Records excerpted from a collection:
— begin —

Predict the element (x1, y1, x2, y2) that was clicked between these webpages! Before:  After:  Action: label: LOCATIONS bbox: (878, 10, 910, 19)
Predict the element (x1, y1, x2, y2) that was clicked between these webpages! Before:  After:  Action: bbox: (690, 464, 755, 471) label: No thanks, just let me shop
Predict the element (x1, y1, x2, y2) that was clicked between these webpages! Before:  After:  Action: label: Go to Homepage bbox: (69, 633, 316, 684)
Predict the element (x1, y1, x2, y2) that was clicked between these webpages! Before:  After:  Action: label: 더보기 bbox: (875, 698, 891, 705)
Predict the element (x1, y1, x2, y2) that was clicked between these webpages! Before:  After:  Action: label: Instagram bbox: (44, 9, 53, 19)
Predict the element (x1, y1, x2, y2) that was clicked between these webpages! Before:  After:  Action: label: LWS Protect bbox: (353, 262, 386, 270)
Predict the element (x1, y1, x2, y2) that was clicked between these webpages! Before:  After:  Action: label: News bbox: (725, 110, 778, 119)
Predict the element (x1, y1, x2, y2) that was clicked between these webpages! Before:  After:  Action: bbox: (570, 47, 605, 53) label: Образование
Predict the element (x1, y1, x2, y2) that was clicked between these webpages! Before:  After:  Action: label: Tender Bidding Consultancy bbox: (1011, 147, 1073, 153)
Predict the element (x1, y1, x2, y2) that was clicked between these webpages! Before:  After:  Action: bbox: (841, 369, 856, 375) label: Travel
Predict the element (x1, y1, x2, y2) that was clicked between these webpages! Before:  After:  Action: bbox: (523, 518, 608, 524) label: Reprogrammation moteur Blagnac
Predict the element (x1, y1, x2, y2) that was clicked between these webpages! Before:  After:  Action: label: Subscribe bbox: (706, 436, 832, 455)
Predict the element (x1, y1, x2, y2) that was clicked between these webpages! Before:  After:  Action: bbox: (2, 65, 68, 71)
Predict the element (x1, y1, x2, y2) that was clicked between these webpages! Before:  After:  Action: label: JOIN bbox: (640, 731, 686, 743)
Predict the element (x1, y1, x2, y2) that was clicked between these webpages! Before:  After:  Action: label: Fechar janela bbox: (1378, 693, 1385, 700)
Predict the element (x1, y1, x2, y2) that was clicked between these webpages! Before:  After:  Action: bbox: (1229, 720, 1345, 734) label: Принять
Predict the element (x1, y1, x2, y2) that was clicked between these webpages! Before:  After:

— end —

Do this
Transcribe every one of the entries above word for word, changing no character.

Finished task
Predict the element (x1, y1, x2, y2) that was clicked between these webpages! Before:  After:  Action: label: LOCATIONS bbox: (878, 10, 910, 19)
Predict the element (x1, y1, x2, y2) that was clicked between these webpages! Before:  After:  Action: bbox: (690, 464, 755, 471) label: No thanks, just let me shop
Predict the element (x1, y1, x2, y2) that was clicked between these webpages! Before:  After:  Action: label: Go to Homepage bbox: (69, 633, 316, 684)
Predict the element (x1, y1, x2, y2) that was clicked between these webpages! Before:  After:  Action: label: 더보기 bbox: (875, 698, 891, 705)
Predict the element (x1, y1, x2, y2) that was clicked between these webpages! Before:  After:  Action: label: Instagram bbox: (44, 9, 53, 19)
Predict the element (x1, y1, x2, y2) that was clicked between these webpages! Before:  After:  Action: label: LWS Protect bbox: (353, 262, 386, 270)
Predict the element (x1, y1, x2, y2) that was clicked between these webpages! Before:  After:  Action: label: News bbox: (725, 110, 778, 119)
Predict the element (x1, y1, x2, y2) that was clicked between these webpages! Before:  After:  Action: bbox: (570, 47, 605, 53) label: Образование
Predict the element (x1, y1, x2, y2) that was clicked between these webpages! Before:  After:  Action: label: Tender Bidding Consultancy bbox: (1011, 147, 1073, 153)
Predict the element (x1, y1, x2, y2) that was clicked between these webpages! Before:  After:  Action: bbox: (841, 369, 856, 375) label: Travel
Predict the element (x1, y1, x2, y2) that was clicked between these webpages! Before:  After:  Action: bbox: (523, 518, 608, 524) label: Reprogrammation moteur Blagnac
Predict the element (x1, y1, x2, y2) that was clicked between these webpages! Before:  After:  Action: label: Subscribe bbox: (706, 436, 832, 455)
Predict the element (x1, y1, x2, y2) that was clicked between these webpages! Before:  After:  Action: bbox: (2, 65, 68, 71)
Predict the element (x1, y1, x2, y2) that was clicked between these webpages! Before:  After:  Action: label: JOIN bbox: (640, 731, 686, 743)
Predict the element (x1, y1, x2, y2) that was clicked between these webpages! Before:  After:  Action: label: Fechar janela bbox: (1378, 693, 1385, 700)
Predict the element (x1, y1, x2, y2) that was clicked between these webpages! Before:  After:  Action: bbox: (1229, 720, 1345, 734) label: Принять
Predict the element (x1, y1, x2, y2) that was clicked between these webpages! Before:  After:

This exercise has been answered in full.